Citi, which upgraded India to neutral from underweight, said: “After their fourth worst quarter since 1990, EM [emerging market] equities now price in recession, but not a return to 2008-9. Further volatility is likely in Q4 as the EU debt crisis plays out and on further global growth downgrades. EM equities should rally into year-end on valuations and seasonals; we expect big gains over the next year.”

However, European Central Bank, which kept the interest rates unchanged, had said: “The ongoing tensions in financial markets and unfavourable effects on financing conditions are likely to dampen the pace of economic growth in the euro area in the second half of this year.”

BofA-ML Global Research now estimates 2012 GDP growth to be lower than previously forecast. BofA-ML now estimated the US economy to grow at 1.8 per cent, Europe at 0.8 per cent, the UK at 1.6 per cent, Japan at negative 0.5 per cent and India at 7.5 per cent. It also painted a gloomy picture for 2013. “The outlook for 2013 also remains bleak as US economic growth is estimated at an even slower rate of 1.4 per cent.”

Fitch has revised India's real GDP growth projections downwards to 7.5 per cent and 8 per cent for FY-2012 and FY-2013 respectively from 7.7 per cent and 8.2 per cent previously.

Citi, however, said: “India is the only Asian market where the dividend-bond yield ratio is below its 10-year average. While we stay underweight the market within Asia, we raise India to neutral within GEMs based on its status as a major commodity importer, as prices fall; lower valuations; a short-term peak in rates; and high ROEs.”

Indian companies are seeing accelerated pace of credit downgrades while upgrades are slowing, as pressure on profitability mounts and demand moderates, said Crisil recently.

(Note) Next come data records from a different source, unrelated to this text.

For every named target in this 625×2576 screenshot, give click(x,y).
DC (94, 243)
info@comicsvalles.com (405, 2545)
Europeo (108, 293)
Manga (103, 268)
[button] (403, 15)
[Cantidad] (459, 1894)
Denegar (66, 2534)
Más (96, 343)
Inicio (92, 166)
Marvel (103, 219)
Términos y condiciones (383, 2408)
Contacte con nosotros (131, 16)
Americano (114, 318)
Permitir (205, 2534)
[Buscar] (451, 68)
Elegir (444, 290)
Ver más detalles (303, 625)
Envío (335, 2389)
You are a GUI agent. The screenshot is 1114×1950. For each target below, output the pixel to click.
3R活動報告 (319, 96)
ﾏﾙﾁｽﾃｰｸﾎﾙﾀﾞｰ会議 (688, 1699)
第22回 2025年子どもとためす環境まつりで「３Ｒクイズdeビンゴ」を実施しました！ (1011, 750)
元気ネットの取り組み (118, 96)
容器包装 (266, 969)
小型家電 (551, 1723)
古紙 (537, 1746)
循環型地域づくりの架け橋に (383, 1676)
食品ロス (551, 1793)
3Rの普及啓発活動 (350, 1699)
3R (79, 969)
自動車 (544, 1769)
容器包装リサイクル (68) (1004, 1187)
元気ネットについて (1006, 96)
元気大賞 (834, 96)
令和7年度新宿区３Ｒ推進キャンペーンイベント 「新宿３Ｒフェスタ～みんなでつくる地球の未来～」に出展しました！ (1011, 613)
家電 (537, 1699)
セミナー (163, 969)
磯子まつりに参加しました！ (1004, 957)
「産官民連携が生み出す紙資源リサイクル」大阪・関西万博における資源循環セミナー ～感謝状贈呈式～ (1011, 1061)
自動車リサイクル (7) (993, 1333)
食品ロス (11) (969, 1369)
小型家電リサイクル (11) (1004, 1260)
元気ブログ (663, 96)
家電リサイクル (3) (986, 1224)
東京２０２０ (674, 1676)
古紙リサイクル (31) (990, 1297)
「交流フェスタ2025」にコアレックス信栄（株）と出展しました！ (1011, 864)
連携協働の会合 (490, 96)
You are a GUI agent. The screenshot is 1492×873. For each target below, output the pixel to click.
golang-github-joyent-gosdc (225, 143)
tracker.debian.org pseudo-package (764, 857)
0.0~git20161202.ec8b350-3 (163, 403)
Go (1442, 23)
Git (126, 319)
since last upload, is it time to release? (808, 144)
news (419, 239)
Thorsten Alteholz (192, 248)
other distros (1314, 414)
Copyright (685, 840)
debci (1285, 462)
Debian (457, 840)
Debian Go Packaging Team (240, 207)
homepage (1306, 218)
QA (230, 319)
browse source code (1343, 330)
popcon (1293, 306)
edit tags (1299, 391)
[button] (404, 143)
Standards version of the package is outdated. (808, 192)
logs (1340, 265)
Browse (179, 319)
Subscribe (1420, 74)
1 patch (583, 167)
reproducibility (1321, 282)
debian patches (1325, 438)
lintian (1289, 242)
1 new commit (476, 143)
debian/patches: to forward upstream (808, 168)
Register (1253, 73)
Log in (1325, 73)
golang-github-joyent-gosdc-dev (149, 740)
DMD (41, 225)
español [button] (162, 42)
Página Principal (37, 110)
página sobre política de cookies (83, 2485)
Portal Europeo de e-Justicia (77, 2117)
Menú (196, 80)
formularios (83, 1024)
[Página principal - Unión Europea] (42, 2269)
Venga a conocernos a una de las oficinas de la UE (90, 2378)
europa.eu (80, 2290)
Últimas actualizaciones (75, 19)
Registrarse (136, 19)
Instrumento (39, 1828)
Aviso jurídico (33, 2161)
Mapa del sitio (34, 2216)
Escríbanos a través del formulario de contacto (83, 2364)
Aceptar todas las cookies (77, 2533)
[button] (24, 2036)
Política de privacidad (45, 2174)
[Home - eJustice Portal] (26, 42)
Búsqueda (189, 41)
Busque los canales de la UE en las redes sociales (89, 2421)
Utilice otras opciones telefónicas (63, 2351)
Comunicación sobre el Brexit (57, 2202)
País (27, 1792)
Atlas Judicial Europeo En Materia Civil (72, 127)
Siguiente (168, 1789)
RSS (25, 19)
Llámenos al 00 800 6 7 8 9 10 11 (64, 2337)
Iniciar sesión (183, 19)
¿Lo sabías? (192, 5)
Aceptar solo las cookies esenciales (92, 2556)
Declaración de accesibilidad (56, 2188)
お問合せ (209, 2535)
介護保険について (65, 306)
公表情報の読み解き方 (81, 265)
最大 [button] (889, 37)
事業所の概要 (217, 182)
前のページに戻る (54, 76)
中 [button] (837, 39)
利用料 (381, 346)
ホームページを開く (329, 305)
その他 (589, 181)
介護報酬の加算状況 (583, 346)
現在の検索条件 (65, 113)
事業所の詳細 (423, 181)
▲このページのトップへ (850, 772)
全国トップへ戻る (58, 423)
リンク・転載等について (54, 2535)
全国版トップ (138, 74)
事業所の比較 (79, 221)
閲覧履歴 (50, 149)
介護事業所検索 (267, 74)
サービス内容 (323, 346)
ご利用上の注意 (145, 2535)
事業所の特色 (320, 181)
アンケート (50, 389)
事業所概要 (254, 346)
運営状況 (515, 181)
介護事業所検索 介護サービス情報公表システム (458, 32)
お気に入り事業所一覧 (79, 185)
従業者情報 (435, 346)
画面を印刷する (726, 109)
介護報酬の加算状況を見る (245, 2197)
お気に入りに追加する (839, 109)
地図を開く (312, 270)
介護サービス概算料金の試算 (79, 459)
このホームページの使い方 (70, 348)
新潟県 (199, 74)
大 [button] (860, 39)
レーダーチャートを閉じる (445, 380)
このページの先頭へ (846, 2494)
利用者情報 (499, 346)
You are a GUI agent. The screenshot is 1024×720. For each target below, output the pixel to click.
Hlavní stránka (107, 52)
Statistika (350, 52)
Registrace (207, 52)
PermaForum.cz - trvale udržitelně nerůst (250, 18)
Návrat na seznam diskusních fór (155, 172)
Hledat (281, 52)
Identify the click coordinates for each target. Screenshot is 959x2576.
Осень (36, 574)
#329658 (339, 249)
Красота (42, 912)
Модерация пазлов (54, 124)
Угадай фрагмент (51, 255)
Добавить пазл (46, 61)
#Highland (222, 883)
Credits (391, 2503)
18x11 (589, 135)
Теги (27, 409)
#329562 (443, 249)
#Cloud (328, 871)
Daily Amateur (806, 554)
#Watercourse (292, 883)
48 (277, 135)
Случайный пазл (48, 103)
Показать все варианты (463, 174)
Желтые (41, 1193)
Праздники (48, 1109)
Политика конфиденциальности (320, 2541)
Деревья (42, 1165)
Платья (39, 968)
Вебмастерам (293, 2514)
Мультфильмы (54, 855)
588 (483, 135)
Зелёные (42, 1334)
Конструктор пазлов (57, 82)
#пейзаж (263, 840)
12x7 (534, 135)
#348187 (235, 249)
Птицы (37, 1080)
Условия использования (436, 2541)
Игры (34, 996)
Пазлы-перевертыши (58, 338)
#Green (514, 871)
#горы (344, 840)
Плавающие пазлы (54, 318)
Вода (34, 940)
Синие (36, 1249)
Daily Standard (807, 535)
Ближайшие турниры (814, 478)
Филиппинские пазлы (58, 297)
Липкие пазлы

Crisil's downgrade rate has gone up to 3.1 per cent in April-September 2011, against 2.9 per cent in the second-half of the last fiscal year. The upgrade rate has fallen to 4.6 per cent from 6.3 per cent in the same period.

After downgrading State Bank of India, Moody's has also downgraded the credit rating of 12 UK financial firms including Lloyds TSB, RBS, Nationwide and Santander UK.

Fitch Ratings downgraded Italy and Spain on concern they will struggle to improve their finances as Europe's debt crisis intensifies, while Moody's Investors Service put Belgium on review for a possible cut.